**Exercise passage:**
Not really, it points out that yes, nuclear power is wildly expensive. France and Germany had very little public consultation when they built their fleets, and the permitting was streamlined, and I believe there were also insurance subsidies but I could be wrong about that, it's been awhile since I researched it.
I also don't think the fear is as irrational as they make it out to be. Take this sentence:
"The reality is that nuclear power is the safest form of energy humanity has ever used. Mining accidents, hydroelectric dam failures, natural gas explosions and oil train crashes all kill people, sometimes in large numbers, and smoke from coal-burning kills them in enormous numbers, more than half a million per year."
We haven't gotten full data on Fukishima yet regarding cancer rates, and the Soviet numbers from Chernobyl are spotty at best, as is most data from the USSR. And...I don't think anyone who isn't on fossil fuel companies' payrolls would argue that they are terrible for public health.

**Provided data:**
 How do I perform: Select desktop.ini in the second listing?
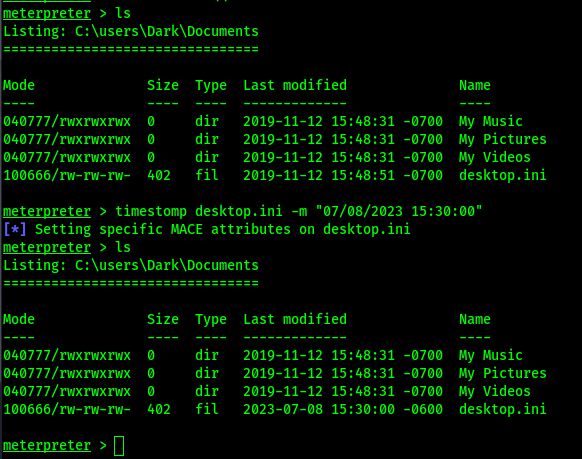(x=503, y=409)
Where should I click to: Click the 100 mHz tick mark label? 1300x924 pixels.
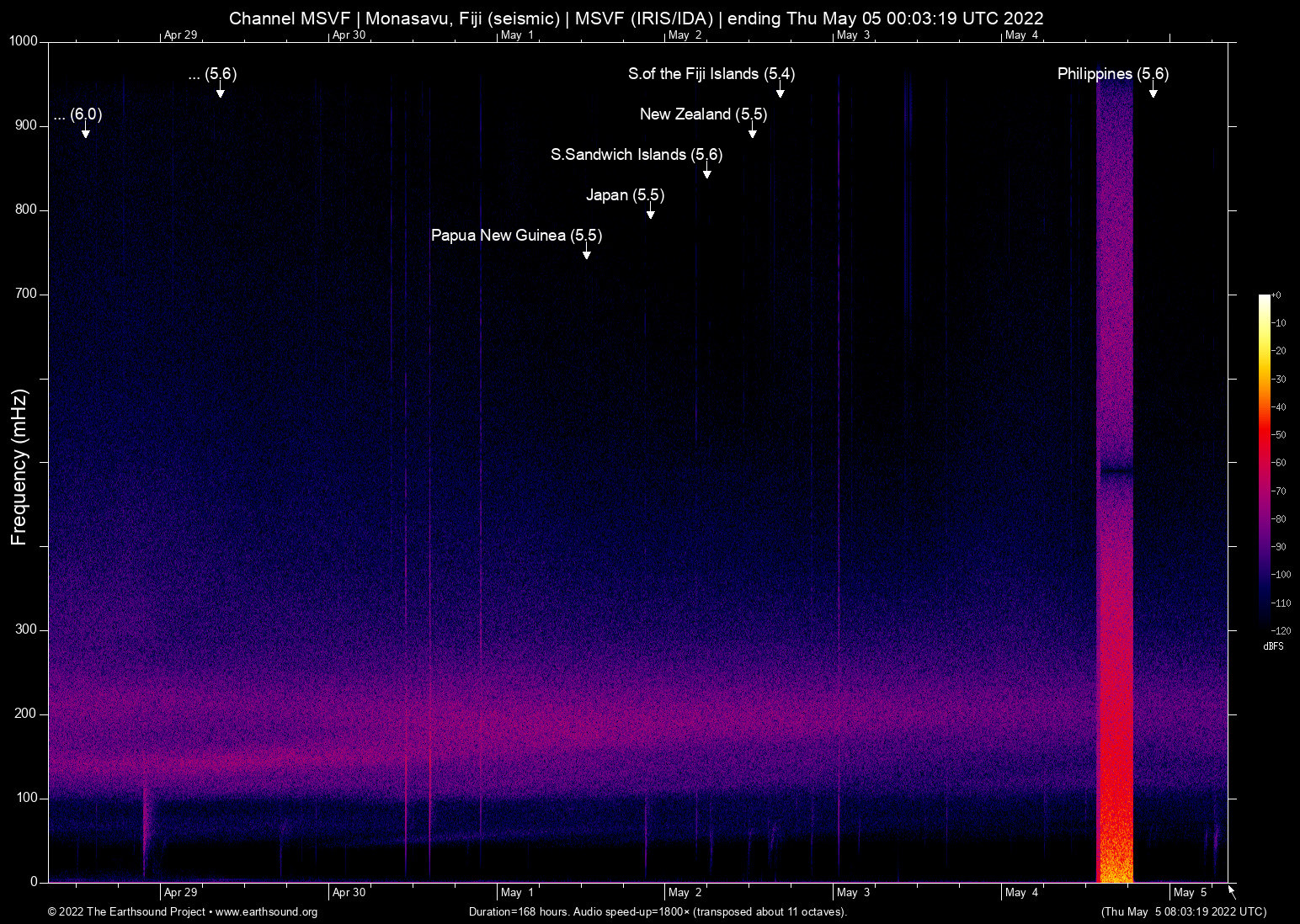pyautogui.click(x=26, y=797)
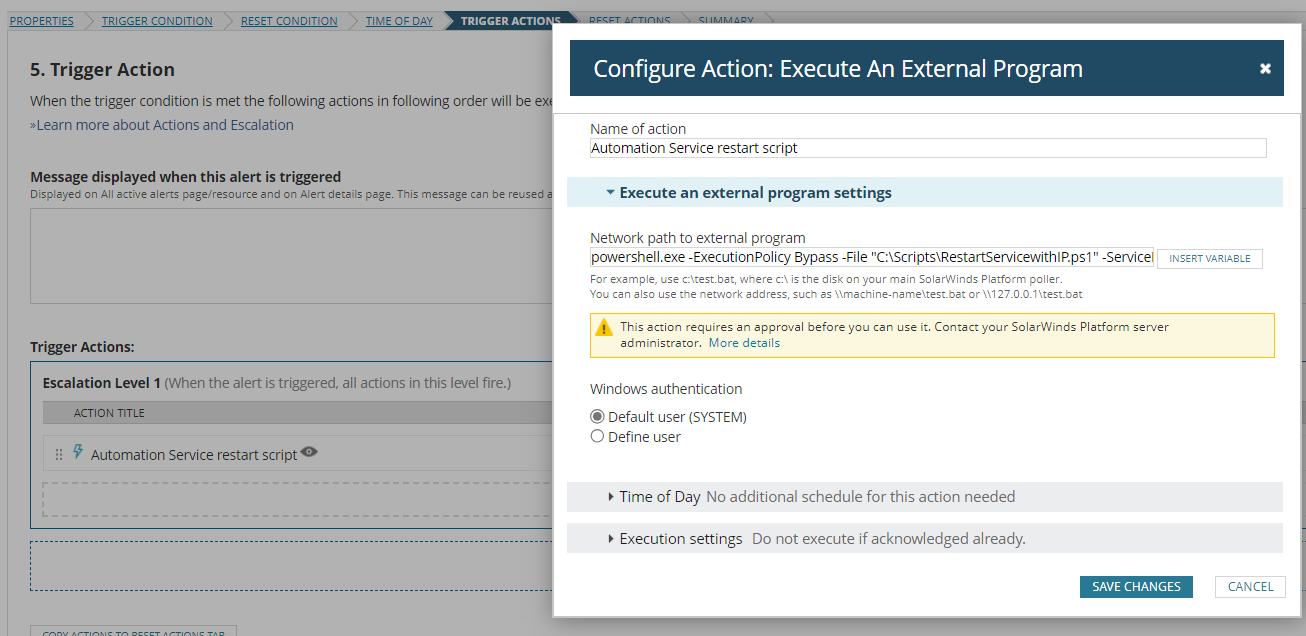
Task: Click the lightning bolt action icon
Action: 78,452
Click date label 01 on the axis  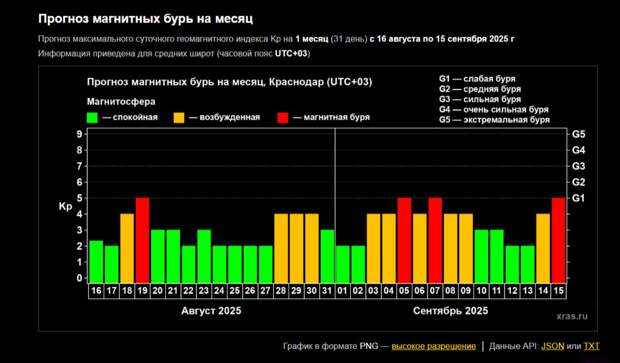pos(342,291)

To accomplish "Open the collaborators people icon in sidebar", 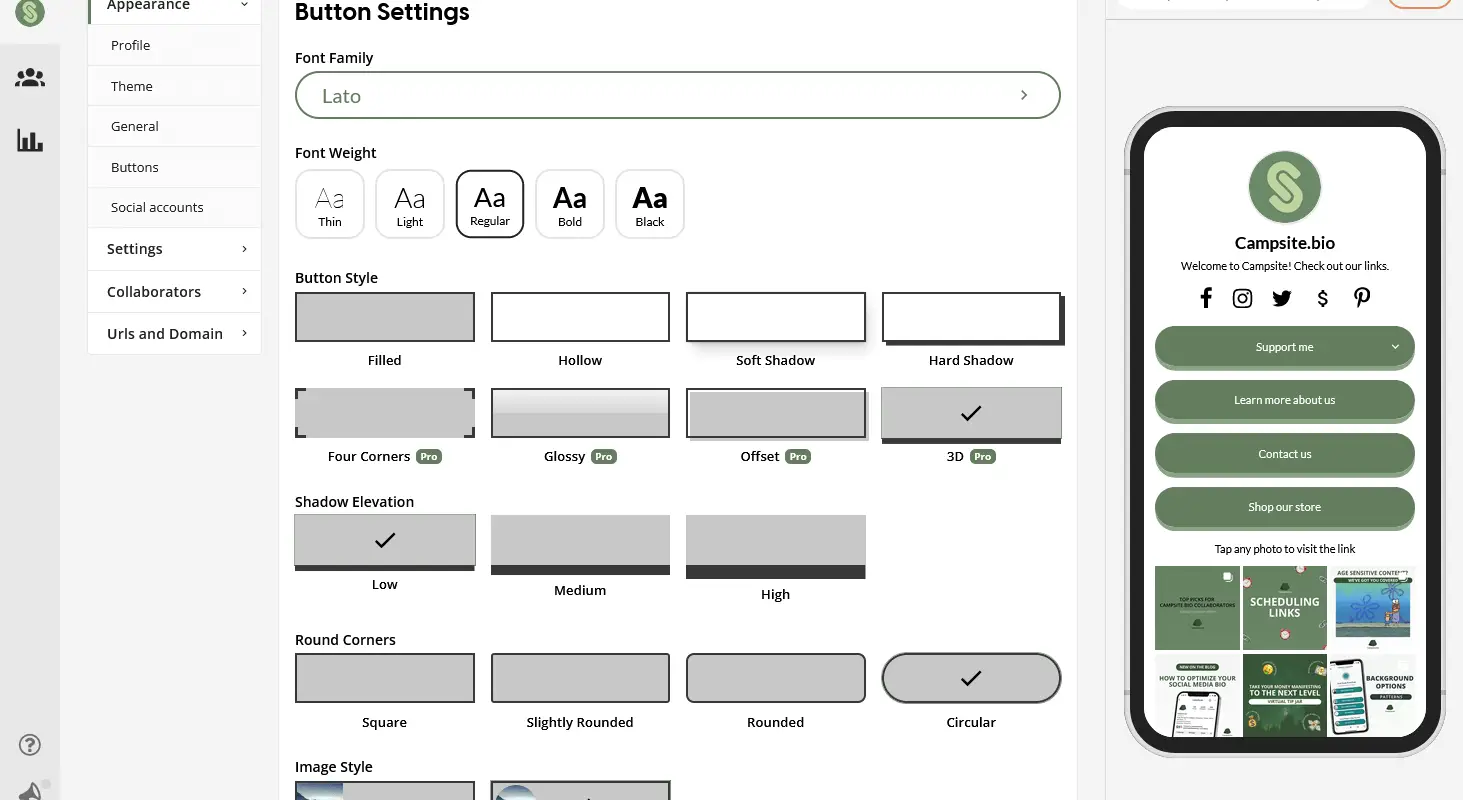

**What you will do:**
- a) In the nuclear power comment, how many deaths per year does the quoted sentence attribute to smoke from coal-burning?
- b) Condense the paragraph of the nuclear power comment that begins "Not really, it points out" into two short sentences that keep its main facts.
- c) Write the next part of the nuclear power comment, starting after its final sentence.

**Results of the exercise:**
- a) More than half a million per year.

- b) It points out that nuclear power is wildly expensive. France and Germany built their fleets with very little public consultation and streamlined permitting, and possibly insurance subsidies, though the writer isn't sure about that.

- c)
"Nuclear waste is compact — America’s total from 60 years would fit in a Walmart — and is safely stored in concrete casks and pools, becoming less radioactive over time. After we have solved the more pressing challenge of climate change, we can either burn the waste as fuel in new types of reactors or bury it deep underground. It’s a far easier environmental challenge than the world’s enormous coal waste, routinely dumped near poor communities and often laden with toxic arsenic, mercury and lead that can last forever."
Look, I'm no expert on this but a few things jump out as misleading here. First, the size of the waste is not really important. It turns out nuclear waste packs a pretty good punch regardless of the size. Second, those concrete casks and pools leak all the time - they are not all that "safely stored" and while they do become less radioactive
over time, we're talking about multiple billions of years half-life here. I'm not aware of any safe method to just burn spent waste or safely bury it underground.
This is a fun debate to have for sure, though. I appreciate you bringing a real and solutions-oriented conversation to this thread.